Reproduce each of the following records line for line, with no changes.

DATASET:

====================

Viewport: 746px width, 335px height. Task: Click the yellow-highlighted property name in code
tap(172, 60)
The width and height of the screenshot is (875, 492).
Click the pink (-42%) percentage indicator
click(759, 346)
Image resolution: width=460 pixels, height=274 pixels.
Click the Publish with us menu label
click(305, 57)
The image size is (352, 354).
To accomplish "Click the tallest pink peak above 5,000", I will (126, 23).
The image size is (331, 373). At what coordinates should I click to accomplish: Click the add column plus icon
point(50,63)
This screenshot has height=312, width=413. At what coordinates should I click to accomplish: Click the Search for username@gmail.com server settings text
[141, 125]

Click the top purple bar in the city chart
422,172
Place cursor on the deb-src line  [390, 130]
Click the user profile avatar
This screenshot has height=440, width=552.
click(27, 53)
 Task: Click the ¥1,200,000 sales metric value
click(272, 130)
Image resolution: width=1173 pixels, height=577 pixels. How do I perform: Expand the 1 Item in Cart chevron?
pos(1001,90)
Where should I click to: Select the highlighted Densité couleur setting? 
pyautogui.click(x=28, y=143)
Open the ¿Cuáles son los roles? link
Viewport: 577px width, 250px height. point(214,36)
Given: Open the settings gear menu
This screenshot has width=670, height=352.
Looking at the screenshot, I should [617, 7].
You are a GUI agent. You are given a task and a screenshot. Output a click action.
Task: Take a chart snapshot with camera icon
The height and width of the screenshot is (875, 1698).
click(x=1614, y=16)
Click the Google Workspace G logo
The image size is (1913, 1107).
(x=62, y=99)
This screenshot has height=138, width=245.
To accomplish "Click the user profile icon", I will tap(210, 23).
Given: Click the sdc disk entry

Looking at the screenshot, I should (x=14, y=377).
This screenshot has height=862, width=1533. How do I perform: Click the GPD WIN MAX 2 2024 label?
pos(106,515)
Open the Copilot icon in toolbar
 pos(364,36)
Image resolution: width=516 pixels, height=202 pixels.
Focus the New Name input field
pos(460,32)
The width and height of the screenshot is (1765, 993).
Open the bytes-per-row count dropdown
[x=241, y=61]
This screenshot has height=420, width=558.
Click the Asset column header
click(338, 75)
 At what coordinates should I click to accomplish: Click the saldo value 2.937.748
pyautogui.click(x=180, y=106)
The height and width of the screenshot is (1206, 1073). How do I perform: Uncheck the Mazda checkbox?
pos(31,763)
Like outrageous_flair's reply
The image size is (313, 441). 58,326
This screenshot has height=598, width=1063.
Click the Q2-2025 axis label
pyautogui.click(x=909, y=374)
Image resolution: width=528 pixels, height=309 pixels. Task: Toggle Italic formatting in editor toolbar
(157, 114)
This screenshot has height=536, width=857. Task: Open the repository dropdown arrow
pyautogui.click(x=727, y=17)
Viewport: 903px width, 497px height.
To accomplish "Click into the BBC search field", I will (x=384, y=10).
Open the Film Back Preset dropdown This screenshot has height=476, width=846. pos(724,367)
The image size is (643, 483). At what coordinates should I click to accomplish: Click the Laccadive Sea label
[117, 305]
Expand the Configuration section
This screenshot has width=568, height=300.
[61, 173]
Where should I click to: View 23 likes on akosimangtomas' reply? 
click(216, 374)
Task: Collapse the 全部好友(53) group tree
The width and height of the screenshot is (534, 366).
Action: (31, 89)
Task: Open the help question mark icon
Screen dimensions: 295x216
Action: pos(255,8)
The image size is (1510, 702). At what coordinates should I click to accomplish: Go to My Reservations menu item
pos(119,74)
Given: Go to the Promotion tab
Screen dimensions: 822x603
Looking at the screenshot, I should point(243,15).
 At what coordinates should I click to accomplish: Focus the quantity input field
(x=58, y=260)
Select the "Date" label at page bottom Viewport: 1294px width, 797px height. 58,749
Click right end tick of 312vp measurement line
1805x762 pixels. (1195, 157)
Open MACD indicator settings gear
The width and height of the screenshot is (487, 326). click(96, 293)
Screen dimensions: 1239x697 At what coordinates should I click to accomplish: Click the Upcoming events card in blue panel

====================

FINAL ANSWER:
Viewport: 746px width, 335px height. Task: Click the yellow-highlighted property name in code
tap(172, 60)
The width and height of the screenshot is (875, 492).
Click the pink (-42%) percentage indicator
click(759, 346)
Image resolution: width=460 pixels, height=274 pixels.
Click the Publish with us menu label
click(305, 57)
The image size is (352, 354).
To accomplish "Click the tallest pink peak above 5,000", I will (126, 23).
The image size is (331, 373). At what coordinates should I click to accomplish: Click the add column plus icon
point(50,63)
This screenshot has height=312, width=413. At what coordinates should I click to accomplish: Click the Search for username@gmail.com server settings text
[141, 125]

Click the top purple bar in the city chart
422,172
Place cursor on the deb-src line  [390, 130]
Click the user profile avatar
This screenshot has height=440, width=552.
click(27, 53)
 Task: Click the ¥1,200,000 sales metric value
click(272, 130)
Image resolution: width=1173 pixels, height=577 pixels. How do I perform: Expand the 1 Item in Cart chevron?
pos(1001,90)
Where should I click to: Select the highlighted Densité couleur setting? 
pyautogui.click(x=28, y=143)
Open the ¿Cuáles son los roles? link
Viewport: 577px width, 250px height. point(214,36)
Given: Open the settings gear menu
This screenshot has width=670, height=352.
Looking at the screenshot, I should [617, 7].
You are a GUI agent. You are given a task and a screenshot. Output a click action.
Task: Take a chart snapshot with camera icon
The height and width of the screenshot is (875, 1698).
click(x=1614, y=16)
Click the Google Workspace G logo
The image size is (1913, 1107).
(x=62, y=99)
This screenshot has height=138, width=245.
To accomplish "Click the user profile icon", I will tap(210, 23).
Given: Click the sdc disk entry

Looking at the screenshot, I should (x=14, y=377).
This screenshot has height=862, width=1533. How do I perform: Click the GPD WIN MAX 2 2024 label?
pos(106,515)
Open the Copilot icon in toolbar
 pos(364,36)
Image resolution: width=516 pixels, height=202 pixels.
Focus the New Name input field
pos(460,32)
The width and height of the screenshot is (1765, 993).
Open the bytes-per-row count dropdown
[x=241, y=61]
This screenshot has height=420, width=558.
Click the Asset column header
click(338, 75)
 At what coordinates should I click to accomplish: Click the saldo value 2.937.748
pyautogui.click(x=180, y=106)
The height and width of the screenshot is (1206, 1073). How do I perform: Uncheck the Mazda checkbox?
pos(31,763)
Like outrageous_flair's reply
The image size is (313, 441). 58,326
This screenshot has height=598, width=1063.
Click the Q2-2025 axis label
pyautogui.click(x=909, y=374)
Image resolution: width=528 pixels, height=309 pixels. Task: Toggle Italic formatting in editor toolbar
(157, 114)
This screenshot has height=536, width=857. Task: Open the repository dropdown arrow
pyautogui.click(x=727, y=17)
Viewport: 903px width, 497px height.
To accomplish "Click into the BBC search field", I will (x=384, y=10).
Open the Film Back Preset dropdown This screenshot has height=476, width=846. pos(724,367)
The image size is (643, 483). At what coordinates should I click to accomplish: Click the Laccadive Sea label
[117, 305]
Expand the Configuration section
This screenshot has width=568, height=300.
[61, 173]
Where should I click to: View 23 likes on akosimangtomas' reply? 
click(216, 374)
Task: Collapse the 全部好友(53) group tree
The width and height of the screenshot is (534, 366).
Action: (31, 89)
Task: Open the help question mark icon
Screen dimensions: 295x216
Action: pos(255,8)
The image size is (1510, 702). At what coordinates should I click to accomplish: Go to My Reservations menu item
pos(119,74)
Given: Go to the Promotion tab
Screen dimensions: 822x603
Looking at the screenshot, I should point(243,15).
 At what coordinates should I click to accomplish: Focus the quantity input field
(x=58, y=260)
Select the "Date" label at page bottom Viewport: 1294px width, 797px height. 58,749
Click right end tick of 312vp measurement line
1805x762 pixels. (1195, 157)
Open MACD indicator settings gear
The width and height of the screenshot is (487, 326). click(96, 293)
Screen dimensions: 1239x697 At what coordinates should I click to accomplish: Click the Upcoming events card in blue panel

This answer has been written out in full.